> Vorliegender Text:
────────

Foto: AP / Leo Correa

"Amendoins, amendoins", rufen jetzt die Buben, sobald sich ein Fremder nähert, und sie lächeln so unwiderstehlich, bis schließlich doch einer Nüsschen kauft. Dabei wurde das zentrale Viertel um die Praça Quinze in den vergangenen Jahren auf Hochglanz poliert – wohl auch für die Olympischen Spiele und die Touristen. Das Händlerviertel von früher öffnet sich gleich dahinter, am Torbogen Arco do Teles. Liebevoll gepflegt steht in der Travessa do Comércio und der Rua dos Mercadores ein Rest der Pracht: Kolonialhäuser mit schmiedeeisernen Balkonen, ganz wie in Portugal, in die nach der Verjüngungskur fesche Restaurants, Bars und Galerien eingezogen sind.

────────

> Datenauszüge:
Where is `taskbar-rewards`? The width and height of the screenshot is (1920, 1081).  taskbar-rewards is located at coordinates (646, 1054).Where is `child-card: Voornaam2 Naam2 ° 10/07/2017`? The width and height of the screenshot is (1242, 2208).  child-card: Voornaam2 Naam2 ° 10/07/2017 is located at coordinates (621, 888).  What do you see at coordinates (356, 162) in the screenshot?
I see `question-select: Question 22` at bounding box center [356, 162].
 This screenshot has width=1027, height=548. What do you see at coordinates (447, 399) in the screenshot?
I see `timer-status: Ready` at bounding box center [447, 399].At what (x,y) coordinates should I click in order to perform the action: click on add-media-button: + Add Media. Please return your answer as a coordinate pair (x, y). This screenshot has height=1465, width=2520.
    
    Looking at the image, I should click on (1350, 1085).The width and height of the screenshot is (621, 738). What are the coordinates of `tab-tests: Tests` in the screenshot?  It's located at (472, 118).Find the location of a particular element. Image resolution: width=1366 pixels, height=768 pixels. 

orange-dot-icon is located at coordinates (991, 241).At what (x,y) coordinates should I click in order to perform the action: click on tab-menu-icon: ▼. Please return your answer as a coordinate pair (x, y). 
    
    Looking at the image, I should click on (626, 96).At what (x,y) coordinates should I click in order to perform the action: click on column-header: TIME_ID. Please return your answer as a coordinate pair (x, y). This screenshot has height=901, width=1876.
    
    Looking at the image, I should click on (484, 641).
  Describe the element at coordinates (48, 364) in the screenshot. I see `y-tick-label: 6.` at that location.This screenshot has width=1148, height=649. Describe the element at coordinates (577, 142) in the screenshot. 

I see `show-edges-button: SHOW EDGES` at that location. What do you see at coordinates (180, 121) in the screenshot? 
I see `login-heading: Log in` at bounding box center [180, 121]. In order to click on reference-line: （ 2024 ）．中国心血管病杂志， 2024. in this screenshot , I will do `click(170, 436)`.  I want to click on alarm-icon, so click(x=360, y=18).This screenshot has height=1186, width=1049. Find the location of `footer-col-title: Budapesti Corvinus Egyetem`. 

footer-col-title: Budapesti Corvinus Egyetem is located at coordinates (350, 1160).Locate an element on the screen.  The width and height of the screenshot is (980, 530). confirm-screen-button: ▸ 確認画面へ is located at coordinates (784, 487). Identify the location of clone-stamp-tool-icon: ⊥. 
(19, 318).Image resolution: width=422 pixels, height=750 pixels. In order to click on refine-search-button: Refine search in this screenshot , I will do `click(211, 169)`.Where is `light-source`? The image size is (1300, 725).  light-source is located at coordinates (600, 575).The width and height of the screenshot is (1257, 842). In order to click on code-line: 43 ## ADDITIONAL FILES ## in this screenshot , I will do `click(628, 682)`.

────────

> Aufgabe 1: Wie lässt sich der Text über das Viertel um die Praça Quinze in zwei Sätzen zusammenfassen?
> Aufgabe 2: Können Sie den Text über das Viertel um die Praça Quinze nach seinem letzten Satz weiterschreiben?
Die Einträge werden hier nicht gebraucht.

> Antwort 1: Jungen rufen jedem Fremden lächelnd „Amendoins“ zu, bis jemand Nüsschen kauft, während das zentrale Viertel um die Praça Quinze in den vergangenen Jahren, wohl auch für die Olympischen Spiele und die Touristen, auf Hochglanz gebracht wurde. Hinter dem Torbogen Arco do Teles liegt das frühere Händlerviertel, wo in der Travessa do Comércio und der Rua dos Mercadores gepflegte Kolonialhäuser mit schmiedeeisernen Balkonen stehen, in die nach der Sanierung Restaurants, Bars und Galerien eingezogen sind.

> Antwort 2:
Hafenkai ohne Wasser

Wenige Schritte weiter verbirgt sich der ehemalige Hafenkai. Ohne den auffälligen Pyramidenbrunnen wäre der Anleger völlig ohne Wasser, denn das Meer umspült die Kaimauer, auf der ein Straßenkehrer die leeren Cachaça-Flaschen der letzten Nacht wegräumt, schon lange nicht mehr. Und doch: Hier hat alles begonnen.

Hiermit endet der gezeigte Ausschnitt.